Zade has drastically changed our lives, and completely enriched them. Until now, I struggled to write—no, wait, I didn’t even attempt to write—about the experience of pregnancy, birth, and motherhood. It’s all been too beautiful, too special, too all-encompassing to put into words. The hardest part of all is to describe how I truly feel about Zade, and how Zade has made my marriage to and love for Haz so much more complex and deep.

In the first few months of my pregnancy, I continued to work on my attempt at a novel about an adolescent girl who struggles with her parents divorce. Haz and I continued to go out to eat, see movies, hang with our cats, and travel (we went to Vancouver in October 2008 and New York in December that year). As Zade grew larger inside me, these activities became more and more infrequent.

In February 2009, as I became 7 months pregnant, we bought a house in Gentilly.
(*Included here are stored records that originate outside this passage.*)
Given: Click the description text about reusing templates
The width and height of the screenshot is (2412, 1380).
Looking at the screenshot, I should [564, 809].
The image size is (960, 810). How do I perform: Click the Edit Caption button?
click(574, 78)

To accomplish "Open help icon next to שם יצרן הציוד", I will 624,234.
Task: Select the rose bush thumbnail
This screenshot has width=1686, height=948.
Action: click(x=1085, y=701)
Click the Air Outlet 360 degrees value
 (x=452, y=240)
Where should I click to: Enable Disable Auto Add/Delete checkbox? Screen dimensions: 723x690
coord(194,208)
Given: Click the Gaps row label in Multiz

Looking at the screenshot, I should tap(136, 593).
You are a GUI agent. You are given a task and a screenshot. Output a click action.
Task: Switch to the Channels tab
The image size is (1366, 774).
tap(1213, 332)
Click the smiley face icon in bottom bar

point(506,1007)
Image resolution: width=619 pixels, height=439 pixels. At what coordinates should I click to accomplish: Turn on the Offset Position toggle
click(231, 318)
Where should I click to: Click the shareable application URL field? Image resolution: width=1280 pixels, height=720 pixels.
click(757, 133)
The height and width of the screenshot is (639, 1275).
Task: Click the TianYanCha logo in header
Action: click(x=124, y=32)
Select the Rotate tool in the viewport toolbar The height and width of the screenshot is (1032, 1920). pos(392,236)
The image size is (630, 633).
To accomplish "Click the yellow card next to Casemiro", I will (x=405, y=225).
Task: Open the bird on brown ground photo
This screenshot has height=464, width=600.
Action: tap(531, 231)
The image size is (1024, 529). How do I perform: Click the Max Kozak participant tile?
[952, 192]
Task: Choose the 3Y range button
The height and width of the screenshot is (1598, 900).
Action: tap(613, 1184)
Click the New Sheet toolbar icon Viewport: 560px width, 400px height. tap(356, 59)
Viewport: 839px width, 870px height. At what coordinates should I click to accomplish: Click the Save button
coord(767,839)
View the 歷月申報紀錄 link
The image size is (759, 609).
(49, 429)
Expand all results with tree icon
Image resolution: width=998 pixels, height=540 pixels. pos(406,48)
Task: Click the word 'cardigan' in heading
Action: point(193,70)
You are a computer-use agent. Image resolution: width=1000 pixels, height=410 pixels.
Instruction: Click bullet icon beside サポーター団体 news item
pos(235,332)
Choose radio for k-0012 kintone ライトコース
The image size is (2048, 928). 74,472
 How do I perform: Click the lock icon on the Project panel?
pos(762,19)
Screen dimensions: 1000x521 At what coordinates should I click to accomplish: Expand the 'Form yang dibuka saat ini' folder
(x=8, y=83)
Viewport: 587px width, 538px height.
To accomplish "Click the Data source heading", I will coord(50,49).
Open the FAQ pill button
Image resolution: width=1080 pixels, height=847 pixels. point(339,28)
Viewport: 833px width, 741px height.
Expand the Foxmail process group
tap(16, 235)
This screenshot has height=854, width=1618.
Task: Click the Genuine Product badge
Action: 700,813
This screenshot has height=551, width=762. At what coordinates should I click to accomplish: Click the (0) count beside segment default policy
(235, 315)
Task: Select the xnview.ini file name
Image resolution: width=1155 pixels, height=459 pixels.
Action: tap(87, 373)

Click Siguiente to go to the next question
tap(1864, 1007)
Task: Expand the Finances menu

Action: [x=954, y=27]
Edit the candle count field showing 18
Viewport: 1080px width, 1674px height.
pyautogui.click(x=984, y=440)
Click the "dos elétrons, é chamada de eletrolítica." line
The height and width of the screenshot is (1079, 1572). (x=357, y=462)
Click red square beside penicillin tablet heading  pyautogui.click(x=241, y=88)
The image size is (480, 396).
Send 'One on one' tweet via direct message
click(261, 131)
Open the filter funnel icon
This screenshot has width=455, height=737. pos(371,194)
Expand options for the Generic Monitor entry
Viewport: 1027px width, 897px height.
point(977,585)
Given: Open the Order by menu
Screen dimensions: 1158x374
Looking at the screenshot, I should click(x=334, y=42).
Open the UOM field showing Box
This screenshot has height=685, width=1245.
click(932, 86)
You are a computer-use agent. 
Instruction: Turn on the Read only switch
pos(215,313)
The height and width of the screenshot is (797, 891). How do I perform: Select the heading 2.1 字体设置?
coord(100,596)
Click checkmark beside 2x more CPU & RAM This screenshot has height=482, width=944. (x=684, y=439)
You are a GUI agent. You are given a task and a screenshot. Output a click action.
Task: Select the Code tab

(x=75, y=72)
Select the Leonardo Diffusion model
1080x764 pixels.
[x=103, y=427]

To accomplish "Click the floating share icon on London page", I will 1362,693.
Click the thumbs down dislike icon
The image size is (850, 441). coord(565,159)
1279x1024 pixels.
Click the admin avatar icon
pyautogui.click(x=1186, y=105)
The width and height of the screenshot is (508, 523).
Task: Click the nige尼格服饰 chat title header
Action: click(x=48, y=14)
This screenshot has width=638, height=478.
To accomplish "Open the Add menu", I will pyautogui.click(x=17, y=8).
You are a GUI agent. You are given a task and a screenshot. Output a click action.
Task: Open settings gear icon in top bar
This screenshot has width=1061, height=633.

A house whose character and soul were hopelessly buried beneath rat droppings, hot pink and purple paint, rotting carpet, old sticky whisky bottles, and empty bottles of Viagra. A house whose detached garage was infinitely more livable. I still don’t know how we convinced ourselves to take the plunge. We got a great deal. We saw the potential. Our teacher/helper/do-gooder selves wanted to help it. Our good friend and new neighbor said we could do it. But our 1940s blue cottage on Spain Street needed drastic, dramatic, near total renovation.

The next few months were a blur of racing the baby clock to get it all done. We hired our new next door neighbor Gerald’s (not to be confused with our other friend Gerald) son-in-law as a contractor to completely gut the house’s only bathroom and scary, cave-like kitchen. Haz put his heart and soul into painting the entire interior. I helped where I could, mostly focusing on painting doors and baseboard so I could be off my feet. So many friends, good and worried friends, helped us. Isabel, Andy, Noah, Dave, Tiffany, Katherine, Jenise, Gerald & Gerald: thank you, thank you, thank you. The Westbank Dayehs were there too: helping us pack up our Lakeview apartment, install the microwave, paint the picture rail. Thank you!

In those few months before Zade (a time we now call “B.Z”), glass was shattered, walls were smashed, new appliances were purchased, toilets and laundry rooms were moved, floors were refinished, granite was installed, rats were chased out, several truck loads of us stuff was relocated, and tons and tons of baby furniture was all put together.

The night I went to Touro to start my labor (or continue it, depending on your perspective) was the night we were supposed to finish painting and arranging the guest room. Zade wouldn’t allow it. He arrived, crying, and then my Mom arrived, on a plane, tired with no bed, blinds, or curtains in her room. But there was painter’s paper, paint trays, spackle, and some random fire-bellied toads in a tank from my second grade classroom. Haz and Isabel miraculously moved this stuff while I struggled to nurse Zade and stay awake.

I pretty much stopped writing altogether once we bought our house, and the not writing continued with the arrival of Zade. Writing will never have the importance for me that it once did. My family, my Mom job, is number one. I’m also a wife, a teacher. Oh yeah, and a student. Sometime after that I still consider myself a writer. It’s something I like to do, maybe love. But it’s definitely not the same love I attach to MOTHER. Mom. Wife. Teacher.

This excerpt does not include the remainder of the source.